§ Your task: Repeat exactly the lines of the entries below from the one with "Instruction: Expand the" through the one with "Given: Click the avatar", both ends included, and nothing else.

§ Input data:
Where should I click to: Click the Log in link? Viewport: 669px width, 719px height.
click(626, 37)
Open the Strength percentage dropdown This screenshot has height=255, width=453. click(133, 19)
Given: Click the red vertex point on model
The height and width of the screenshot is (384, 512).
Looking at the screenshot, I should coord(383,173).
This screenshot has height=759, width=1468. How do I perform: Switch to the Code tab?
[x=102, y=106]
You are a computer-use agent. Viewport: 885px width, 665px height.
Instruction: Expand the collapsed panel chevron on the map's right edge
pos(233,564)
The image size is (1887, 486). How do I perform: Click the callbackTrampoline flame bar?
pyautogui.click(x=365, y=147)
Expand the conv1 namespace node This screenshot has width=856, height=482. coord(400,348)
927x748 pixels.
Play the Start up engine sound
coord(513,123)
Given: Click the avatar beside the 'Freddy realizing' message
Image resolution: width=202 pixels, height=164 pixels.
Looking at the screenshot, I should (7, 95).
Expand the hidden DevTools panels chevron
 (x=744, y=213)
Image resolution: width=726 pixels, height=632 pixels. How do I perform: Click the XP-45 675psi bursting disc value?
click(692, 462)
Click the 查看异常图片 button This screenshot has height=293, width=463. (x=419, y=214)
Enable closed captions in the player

§ Final answer:
Instruction: Expand the collapsed panel chevron on the map's right edge
pos(233,564)
The image size is (1887, 486). How do I perform: Click the callbackTrampoline flame bar?
pyautogui.click(x=365, y=147)
Expand the conv1 namespace node This screenshot has width=856, height=482. coord(400,348)
927x748 pixels.
Play the Start up engine sound
coord(513,123)
Given: Click the avatar beside the 'Freddy realizing' message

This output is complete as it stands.